Work order: Give back the lines below verbatim, omitting all pictures.

Dataset excerpts:
★ ★ ★ ★ ★
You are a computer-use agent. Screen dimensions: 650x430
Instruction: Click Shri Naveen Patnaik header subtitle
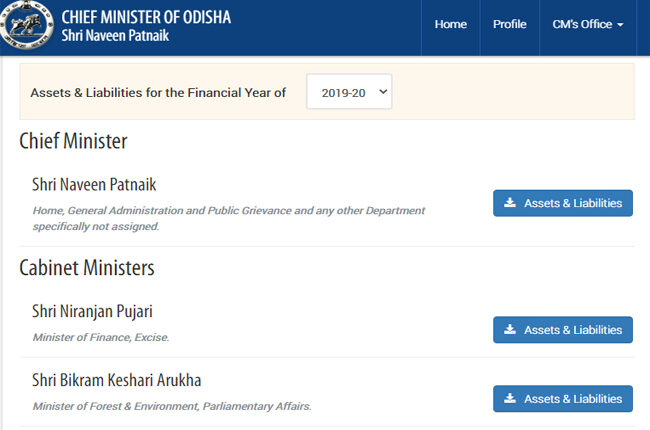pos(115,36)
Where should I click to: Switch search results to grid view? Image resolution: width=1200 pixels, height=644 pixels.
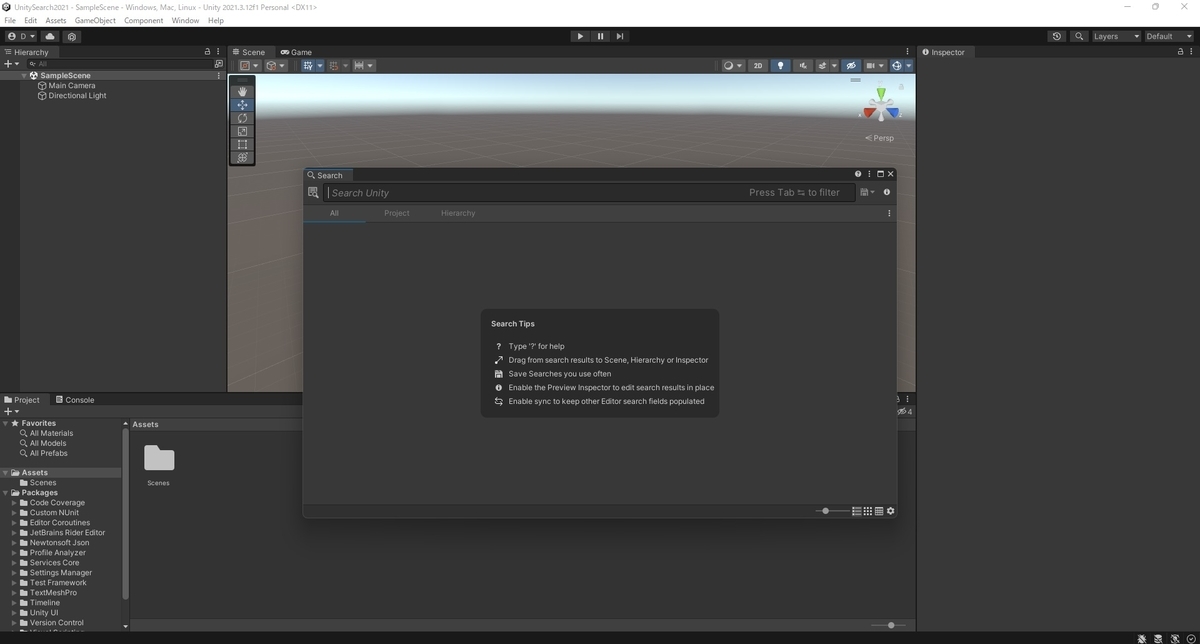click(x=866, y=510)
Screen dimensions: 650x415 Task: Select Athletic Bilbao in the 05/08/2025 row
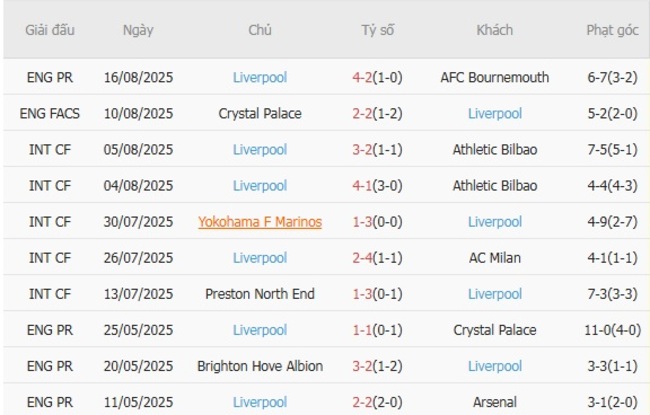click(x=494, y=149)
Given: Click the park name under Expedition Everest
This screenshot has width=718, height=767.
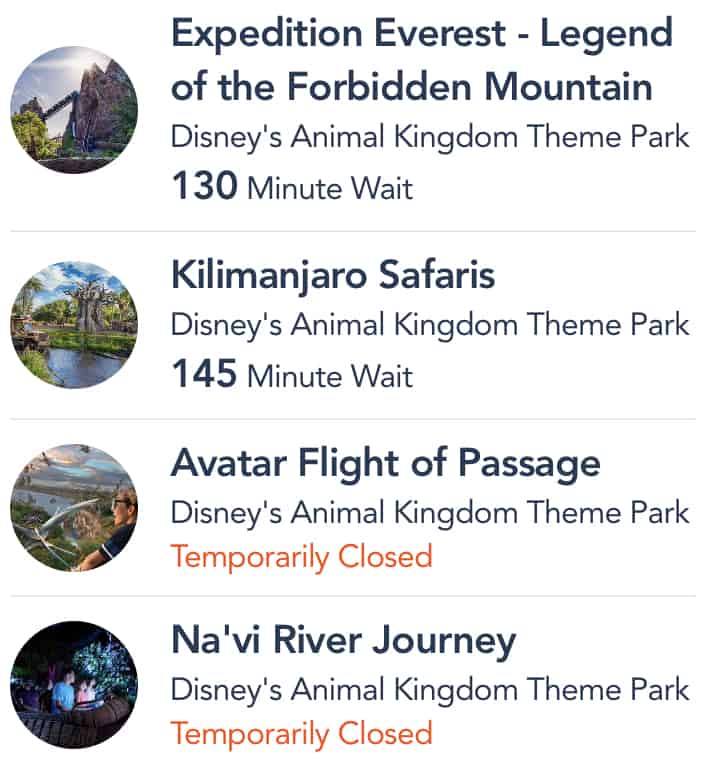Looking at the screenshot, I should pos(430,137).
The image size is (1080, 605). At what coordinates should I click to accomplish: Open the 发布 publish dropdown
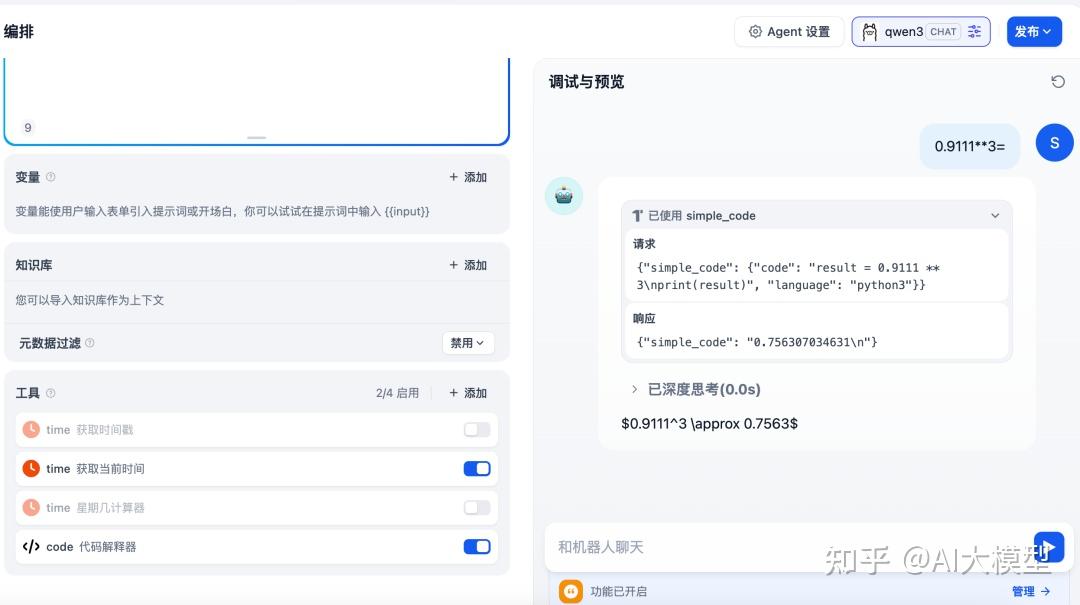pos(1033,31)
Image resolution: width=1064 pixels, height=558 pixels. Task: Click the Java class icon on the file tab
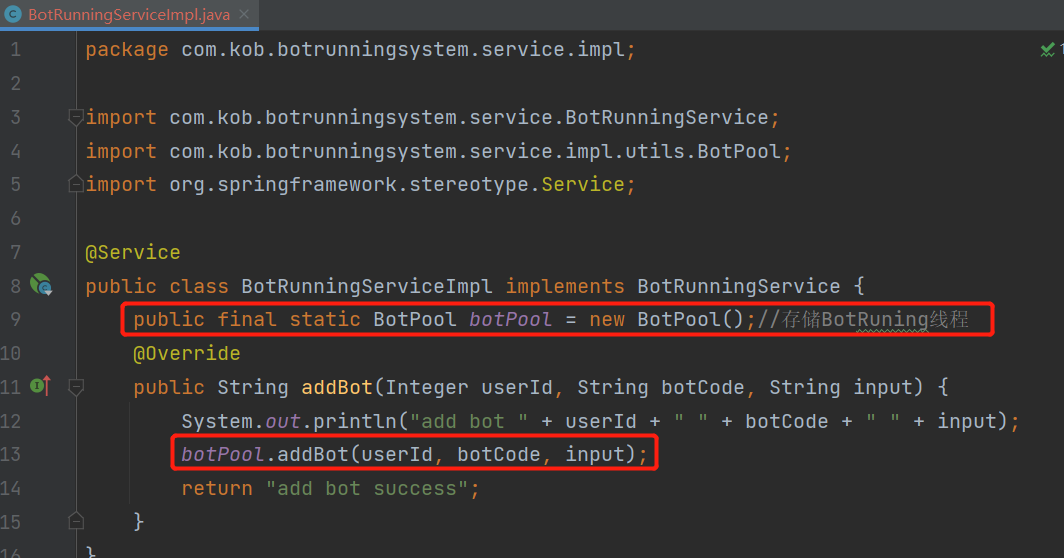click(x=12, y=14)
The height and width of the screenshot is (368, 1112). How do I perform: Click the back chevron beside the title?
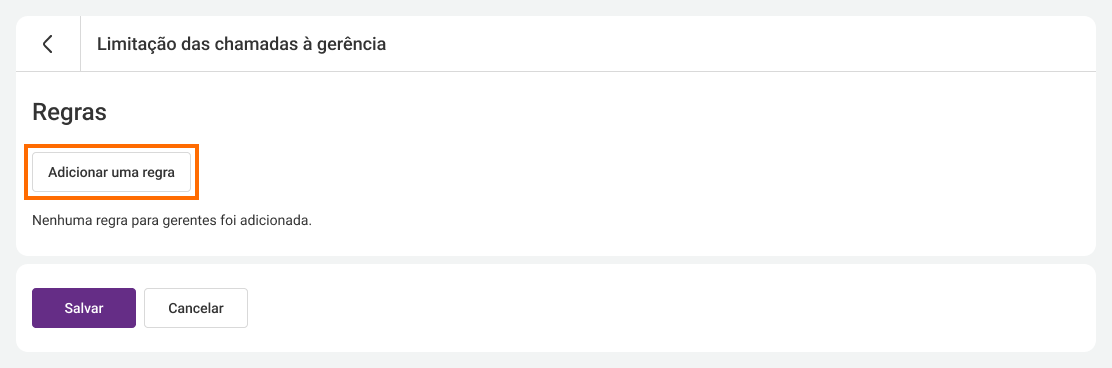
★ ★ ★ ★ ★
Exercise response:
You are a computer-use agent. Screen dimensions: 650x430
Instruction: Click Shri Naveen Patnaik header subtitle
pos(115,36)
Where should I click to: Switch search results to grid view? Image resolution: width=1200 pixels, height=644 pixels.
click(x=866, y=510)
Screen dimensions: 650x415 Task: Select Athletic Bilbao in the 05/08/2025 row
click(x=494, y=149)
Given: Click the park name under Expedition Everest
This screenshot has width=718, height=767.
Looking at the screenshot, I should pos(430,137).
The image size is (1080, 605). At what coordinates should I click to accomplish: Open the 发布 publish dropdown
pos(1033,31)
Image resolution: width=1064 pixels, height=558 pixels. Task: Click the Java class icon on the file tab
click(x=12, y=14)
The height and width of the screenshot is (368, 1112). How do I perform: Click the back chevron beside the title?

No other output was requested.